La Danza – El Movimiento

“Qué bueno fue poder encontrar la danza en el movimiento, en todos los movimientos , en el día a día, en cada detalle. Porque entonces de esa manera, ya no importaría mi edad, mi estado físico, mis posibilidades económicas, mi ego herido o recompuesto, la danza estaría allí, dispuesta en la totalidad del tiempo, para que yo la tome, y la siga haciendo vivir en mí”.

 

¿Cómo abarcar la complejidad de lo infinito?
La poesía me resulta una gran red, en la que puedo alimentar la ilusión, la esperanza de captar lo incapturable del sentir, más lo mágico sigue siendo que haya cosas que no tienen margen, y eso las hace infinitas, y excitantes.
Asi siento a la danza, al movimiento.

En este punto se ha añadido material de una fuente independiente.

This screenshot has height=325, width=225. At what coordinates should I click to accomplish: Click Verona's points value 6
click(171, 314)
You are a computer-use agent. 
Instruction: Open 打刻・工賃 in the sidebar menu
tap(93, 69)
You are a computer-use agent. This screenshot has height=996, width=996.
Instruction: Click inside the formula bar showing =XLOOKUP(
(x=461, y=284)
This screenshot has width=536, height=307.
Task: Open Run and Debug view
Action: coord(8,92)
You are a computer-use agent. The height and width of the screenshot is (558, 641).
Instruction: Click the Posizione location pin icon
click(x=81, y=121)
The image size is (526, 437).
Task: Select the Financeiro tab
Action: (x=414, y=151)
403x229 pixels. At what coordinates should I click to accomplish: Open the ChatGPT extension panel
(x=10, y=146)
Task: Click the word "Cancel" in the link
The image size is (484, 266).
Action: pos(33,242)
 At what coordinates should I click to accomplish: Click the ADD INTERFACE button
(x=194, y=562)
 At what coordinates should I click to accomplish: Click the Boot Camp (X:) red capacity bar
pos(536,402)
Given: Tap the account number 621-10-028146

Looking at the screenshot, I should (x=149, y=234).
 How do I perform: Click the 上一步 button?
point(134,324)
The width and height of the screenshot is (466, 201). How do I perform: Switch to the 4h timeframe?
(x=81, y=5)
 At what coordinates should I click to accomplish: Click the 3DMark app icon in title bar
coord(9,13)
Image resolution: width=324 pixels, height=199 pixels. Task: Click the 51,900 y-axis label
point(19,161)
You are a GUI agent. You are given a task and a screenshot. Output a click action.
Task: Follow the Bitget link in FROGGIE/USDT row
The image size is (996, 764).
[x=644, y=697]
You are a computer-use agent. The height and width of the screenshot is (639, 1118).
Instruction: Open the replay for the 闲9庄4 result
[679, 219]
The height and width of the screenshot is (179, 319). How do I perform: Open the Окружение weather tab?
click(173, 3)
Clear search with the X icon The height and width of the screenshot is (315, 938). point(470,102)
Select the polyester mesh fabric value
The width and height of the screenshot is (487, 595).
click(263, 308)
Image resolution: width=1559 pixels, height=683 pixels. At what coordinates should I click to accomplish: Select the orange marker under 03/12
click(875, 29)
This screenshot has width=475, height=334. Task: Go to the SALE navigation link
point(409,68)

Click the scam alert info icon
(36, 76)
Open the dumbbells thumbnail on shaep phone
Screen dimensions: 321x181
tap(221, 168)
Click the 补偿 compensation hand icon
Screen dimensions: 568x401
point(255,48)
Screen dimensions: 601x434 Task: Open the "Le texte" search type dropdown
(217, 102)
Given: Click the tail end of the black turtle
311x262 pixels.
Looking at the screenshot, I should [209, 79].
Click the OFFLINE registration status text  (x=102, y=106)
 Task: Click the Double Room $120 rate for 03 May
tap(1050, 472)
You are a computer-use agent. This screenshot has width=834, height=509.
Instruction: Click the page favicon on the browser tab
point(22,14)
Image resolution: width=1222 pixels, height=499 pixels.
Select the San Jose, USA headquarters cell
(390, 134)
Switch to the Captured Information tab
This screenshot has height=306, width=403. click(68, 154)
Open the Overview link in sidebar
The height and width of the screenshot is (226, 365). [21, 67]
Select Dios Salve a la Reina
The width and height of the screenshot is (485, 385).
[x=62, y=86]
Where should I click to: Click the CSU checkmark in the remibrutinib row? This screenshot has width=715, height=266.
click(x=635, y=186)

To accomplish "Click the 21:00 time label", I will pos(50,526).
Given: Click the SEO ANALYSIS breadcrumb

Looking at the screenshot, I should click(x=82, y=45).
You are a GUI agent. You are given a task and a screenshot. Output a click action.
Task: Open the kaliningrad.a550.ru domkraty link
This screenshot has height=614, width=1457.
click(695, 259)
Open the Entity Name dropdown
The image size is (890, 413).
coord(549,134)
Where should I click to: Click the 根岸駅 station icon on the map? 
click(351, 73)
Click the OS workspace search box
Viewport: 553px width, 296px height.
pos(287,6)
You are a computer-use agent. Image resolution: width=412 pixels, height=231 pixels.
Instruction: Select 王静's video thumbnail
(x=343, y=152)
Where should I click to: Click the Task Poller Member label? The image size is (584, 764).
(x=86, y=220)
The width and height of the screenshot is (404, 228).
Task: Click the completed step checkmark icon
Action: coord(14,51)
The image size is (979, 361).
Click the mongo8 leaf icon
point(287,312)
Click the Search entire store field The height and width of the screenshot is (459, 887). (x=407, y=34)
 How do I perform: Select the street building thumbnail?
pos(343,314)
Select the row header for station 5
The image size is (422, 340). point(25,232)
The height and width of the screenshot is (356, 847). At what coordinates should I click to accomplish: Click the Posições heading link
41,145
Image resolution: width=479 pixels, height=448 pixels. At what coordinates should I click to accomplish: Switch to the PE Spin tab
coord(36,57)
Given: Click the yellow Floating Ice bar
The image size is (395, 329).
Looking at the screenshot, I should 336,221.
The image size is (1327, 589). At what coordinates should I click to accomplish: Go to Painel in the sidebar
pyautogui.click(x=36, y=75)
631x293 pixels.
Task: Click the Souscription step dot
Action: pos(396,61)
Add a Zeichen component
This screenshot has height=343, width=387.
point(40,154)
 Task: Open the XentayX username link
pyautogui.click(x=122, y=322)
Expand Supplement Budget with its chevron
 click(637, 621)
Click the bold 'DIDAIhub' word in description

A la vida en su máximo esplendor.
La danza ha traspasado mi vida por todos los niveles, mucho más allá del meramente técnico, exigente, competitivo, narcisista.
Comprendí la danza, no cuando la técnica me salvo de lesiones, o me hizo sentir “más bonita”, sino cuando todo mi cuerpo por breves instantes comenzaba a sentirse un canal de conexión de energía divina.Comprendí la danza, cuando la encontré en mis pulmones, y pude sentir el desvanecimiento de mis tensiones, cuando hallé más espacios entre mis huesos, cuando medité en movimiento.Por ahí el camino es a la inversa, de adentro hacia afuera. Ser consciente del cuerpo, es habilitarnos el sentir, es tocarnos, escucharnos y movernos con todo eso.